CLAUDE KARGER

„Wenn Ihr wollt, ebnen wir jeden Monat 15.000 Flüchtlingen den Weg, die wir Euch (bislang) nicht geschickt haben, damit Ihr Euch einmal wundert“, drohte gestern der türkische Innenminister Süleyman Soylu. Die vorerst letzte Etappe in der Eskalation des unbeschreiblichen Streits um Auftritte türkischer Politiker in mehreren Ländern Europas. Dort wollen sie für das Verfassungsreferendum vom 16. April werben, bei dem Präsident Erdogan seine Macht weiter in Richtung Autokratie zementieren will. Da gilt es natürlich, auch die rund sieben Millionen Türken zu überzeugen, die in der EU leben.

In Deutschland und den Niederlanden wurden solche Auftritte abgelehnt, ja sogar mit Einreiseverbot gedroht. Seit Tagen schleudert Ankara deshalb diversen europäischen Regierungen die absurdesten Provokationen entgegen. Und nun also kurz vor dem Jahrestag des EU-Türkei-Flüchtlingsabkommens die - nicht neue aber deutlichere - Drohung, den „Deal“ aufzukündigen, laut dem die Türkei Flüchtlinge, die illegal in Griechenland anlanden, wieder zurück nimmt, wobei die EU für jeden Zurückgeschickten einen Syrer auf legalem Weg aufnimmt. Außerdem werden noch mehrere Milliarden Euro Unterstützungsgelder nach Ankara überwiesen. Und für den Fall, dass die Türkei 72 Bedingungen erfüllen würde, darunter die Abschwächung seiner Terrorgesetze, hatte die EU Visafreiheit für türkische Staatsbürger in Aussicht gestellt. Als „Meilenstein“ bezeichnete der starke Mann vom Bosporus den „Deal“ damals. Seither hat sich die Gemengelage allerdings gründlich verändert. Erdogan sägte den Chefverhandler und Premier Davutoglu ab - dann kam der Putschversuch, mit scharfen Reaktionen, die sein Land wieder meilenweit von der EU entfernt haben, mit der es seit 2005 um eine Mitgliedschaft feilscht. Ach, die EU, die nun, zum 60. Jubiläum der Römischen Verträge längst in mehreren Geschwindigkeiten auseinander driftet.
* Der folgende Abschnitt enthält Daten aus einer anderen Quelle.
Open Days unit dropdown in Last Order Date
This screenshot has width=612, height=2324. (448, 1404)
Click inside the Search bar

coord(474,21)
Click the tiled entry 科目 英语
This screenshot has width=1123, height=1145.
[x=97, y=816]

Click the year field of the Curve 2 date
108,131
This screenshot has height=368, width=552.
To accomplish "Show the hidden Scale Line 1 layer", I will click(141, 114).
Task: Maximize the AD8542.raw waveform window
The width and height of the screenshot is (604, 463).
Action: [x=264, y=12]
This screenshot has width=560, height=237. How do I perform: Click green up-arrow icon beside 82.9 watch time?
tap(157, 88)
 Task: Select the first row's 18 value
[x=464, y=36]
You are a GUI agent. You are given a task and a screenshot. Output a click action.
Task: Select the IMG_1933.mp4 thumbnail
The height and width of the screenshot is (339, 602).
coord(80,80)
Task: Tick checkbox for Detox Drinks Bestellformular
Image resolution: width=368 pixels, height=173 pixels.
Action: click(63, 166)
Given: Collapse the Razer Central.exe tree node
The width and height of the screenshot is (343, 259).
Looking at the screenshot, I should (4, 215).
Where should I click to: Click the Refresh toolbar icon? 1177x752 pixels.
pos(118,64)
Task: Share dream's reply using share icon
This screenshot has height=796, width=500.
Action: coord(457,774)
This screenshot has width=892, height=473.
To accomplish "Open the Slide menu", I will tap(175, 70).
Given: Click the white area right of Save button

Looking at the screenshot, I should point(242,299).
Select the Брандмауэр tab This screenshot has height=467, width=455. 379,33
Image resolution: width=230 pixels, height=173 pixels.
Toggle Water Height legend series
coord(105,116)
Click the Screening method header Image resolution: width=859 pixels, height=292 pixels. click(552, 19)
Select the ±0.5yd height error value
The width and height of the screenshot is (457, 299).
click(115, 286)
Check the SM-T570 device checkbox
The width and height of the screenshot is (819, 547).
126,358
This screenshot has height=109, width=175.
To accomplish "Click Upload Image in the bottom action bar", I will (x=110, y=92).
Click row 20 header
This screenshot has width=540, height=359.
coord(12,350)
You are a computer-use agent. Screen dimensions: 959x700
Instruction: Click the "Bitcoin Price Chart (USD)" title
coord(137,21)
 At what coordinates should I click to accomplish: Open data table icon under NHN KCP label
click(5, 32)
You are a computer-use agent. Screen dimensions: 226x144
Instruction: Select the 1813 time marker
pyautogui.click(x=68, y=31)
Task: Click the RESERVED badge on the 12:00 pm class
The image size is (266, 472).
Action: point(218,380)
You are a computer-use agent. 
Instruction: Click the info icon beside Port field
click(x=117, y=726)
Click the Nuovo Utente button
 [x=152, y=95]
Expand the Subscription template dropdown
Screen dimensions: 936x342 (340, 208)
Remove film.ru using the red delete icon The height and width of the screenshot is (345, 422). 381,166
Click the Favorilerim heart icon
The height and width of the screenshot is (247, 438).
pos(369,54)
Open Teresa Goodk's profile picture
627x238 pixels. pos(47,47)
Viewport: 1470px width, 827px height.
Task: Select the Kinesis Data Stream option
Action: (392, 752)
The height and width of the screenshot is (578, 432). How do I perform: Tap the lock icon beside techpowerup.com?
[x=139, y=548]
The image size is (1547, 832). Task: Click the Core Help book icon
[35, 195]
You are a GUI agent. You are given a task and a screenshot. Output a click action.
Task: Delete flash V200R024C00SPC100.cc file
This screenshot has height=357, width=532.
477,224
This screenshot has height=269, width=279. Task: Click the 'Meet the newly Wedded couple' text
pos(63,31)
Beim Thema Flüchtlingspolitik sowieso, bei dem auch in jahrelangen Verhandlungen keine gemeinsame effiziente Linie gefunden werden konnte, was sich beim Ansturm der Schutzsuchenden aus dem nun seit mehr als sechs Jahren geschundenen Syrien und anderen Konfliktzonen bitterlich rächte. Der „Deal“ mit der Türkei, die bereits drei Millionen Syrer aufgenommen hat, wurde in Kombination mit der Abriegelung der Balkan-Route natürlich vorrangig für die innereuropäische Beruhigung geschnürt.

Und viel spezifischer noch zur Beruhigung in Deutschland, wo die Kanzlerin wegen ihrer anfangs offenen Aufnahmehaltung mächtig unter Druck geriet. Unter Druck befinden sich heute natürlich eine Menge weiterer Regierungen - die luxemburgische inklusive - um Aufnahme und Integration der Schutzsuchenden zu gewährleisten. Dabei sind bislang nicht einmal die abgemachten Aufnahmeverpflichtungen ganz erfüllt! Durch die Abschottung kommen zwar weniger Schutzsuchende. Das heißt freilich nicht, dass weniger vor Krieg und Armut flüchten müssen, das Gegenteil ist laut Hilfsorganisationen der Fall, die Flucht wird gefährlicher, die Zustände prekärer. Hilfe lässt auf sich warten, der Frieden auch. Dass diese Menschen in Not für Manche immer noch nichts weiter als ein zusätzlicher Spielball auf diversen politischen Agendas sind, ist einfach widerlich.